I was ready to rant about this post but … no, wow, this is very much warranted.
That's only if the maintainers new to even flag them as spam or invalid, and didn't just close them. I'd fully expect more of the latter than tagging.
Here you go, you're an open source maintainer already in an often thankless role, take some extra work, with a side dollop of extra work labelling the crap extra work you're getting.
I saw one small unknown repo which had four pages full of PRs which just add "awesome" to the README, and more of that noise. The repo's owner hasn't been active on GitHub in a while, so those are four page that likely never get reported. And this is just the first day.
An important missing datapoint (as noted elsewhere on this thread) could be how many PRs were merged as a result of the 2019 Hacktoberfest; that'd help get a sense of the positive value contributed. I'm surprised it's not mentioned in the repository you link to.
Anecdotally, I'm getting a lot of obvious spam on my repos that are >4 years old and less spam on other repos. Also, my "org account" (from before orgs were a thing / fully featured) got more spam than my personal account (which I don't use often these days but does at least book a commit or two most months).
So, the spammers are probably intentionally targeting repos where folks aren't likely to bother marking as spam.
On a separate note, I do not understand why people care so much about mid-quality t-shirts...
> I do not understand why people care so much about mid-quality t-shirts...
Most likely a mix of "it's free", "it's easy", and "it looks nice on a CV". Perfect storm for a lot of students and juniors to spend an hour of their time on, without bothering to spend the extra two to actually make the contributions useful.
I found the T-Shirt really nice and comfortable. Sure, it's not the highest grade, but it's a damn nice thing to get for free!
Looks like that repo was made pretty much when the last hacktoberfest ended, which would be too early to tell IMO. But yes indeed, good datapoint to look at a year after (especially since PRs that take a longer time to merge are, I would think, likely to be higher quality PRs with a higher rate of dev conversion into contributor)
Ah, thanks, yep - that makes sense :)
> especially when tagging spam "correctly" takes a non-insignificant amount of effort from the maintainers.
No kidding. GitHub requires you to wait several minutes (they don't say how much time exactly, but in my experience it's definitely > 2 min) between reporting something as spam.

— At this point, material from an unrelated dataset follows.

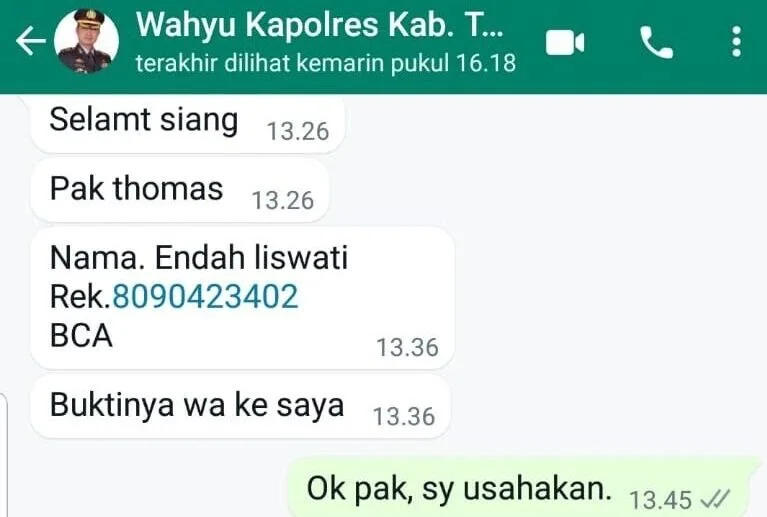767x517 pixels.
Task: Tap the BCA text in message
Action: (x=81, y=336)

So you can't just go through your spam PRs in the morning and report them easily, you need to leave the browser tabs open and come back from time to time to submit spam reports. Not reporting is much easier, so the real figures are certainly higher.
EDIT: Ah, they don't even mean reporting spam to GitHub. Maintainers need to "opt in" to Hacktoberfest's own rules and change their own PR labeling system according to Hacktoberfest's wishes. What a pile of nonsense.

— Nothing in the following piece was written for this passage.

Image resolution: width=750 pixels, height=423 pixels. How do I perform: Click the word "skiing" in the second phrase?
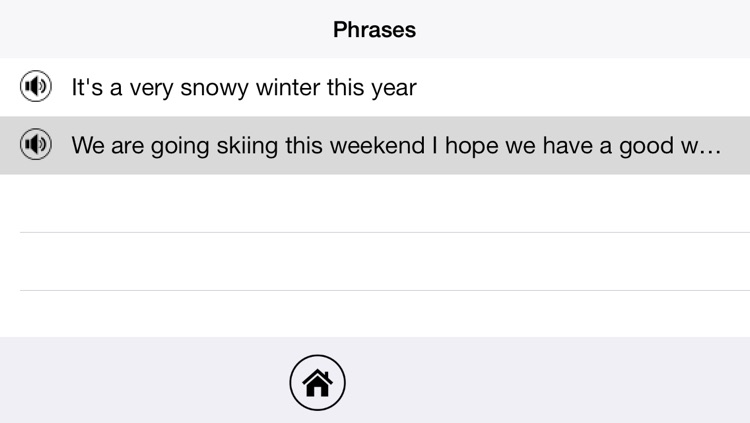click(247, 146)
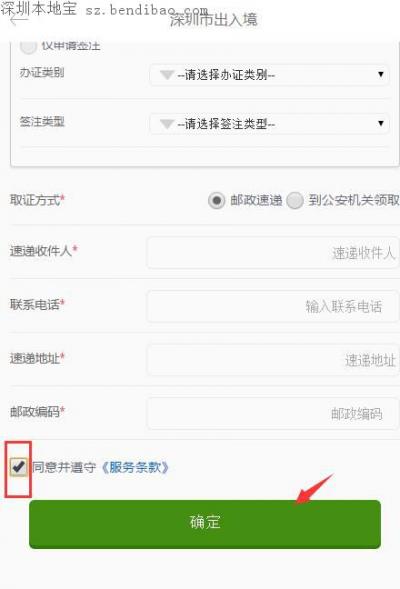Focus the 速递收件人 input field
The height and width of the screenshot is (589, 400).
click(273, 252)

Include the full sentence.
> Of the 483,127 PRs submitted during Hacktoberfest, only 23,299 (4.82%) were identified as spam, with 19,587 (84.07%) of those being in a repository that the Hacktoberfest team excluded from the competition for not following the shared values and 3,712 (15.93%) being labeled as "invalid" by project maintainers.
Spam submissions were sent to spam repositories, that hasn't been known for years.

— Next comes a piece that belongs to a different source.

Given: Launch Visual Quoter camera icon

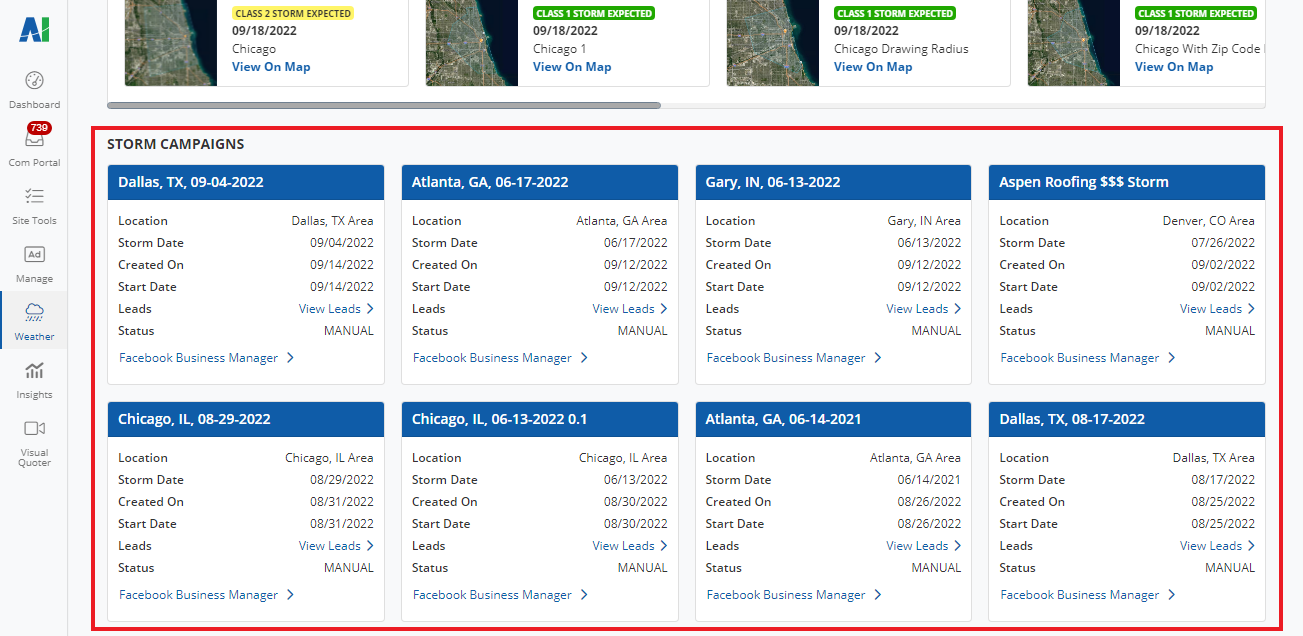Looking at the screenshot, I should tap(34, 428).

From the article, they act like it's their burden alone:
> Their solution, per their FAQ, is to put the burden solely on the shoulders of maintainers.
But, as a contributor, I see plenty of links for me all over Hacktoberfest to report repositories that are also trying to skirt the system.
One of the repos that I manage actively participates in Hacktoberfest and I'm finding out about this "invalid" label counting now, via this article.
No, I didn't read the FAQ, but I imagine neither did a lot of maintainers, especially those that don't participate. The undercounting must be massive.
I mean this is subjective of course, but I think we can agree most reasonable people would say less than 5% is not "insanely high"?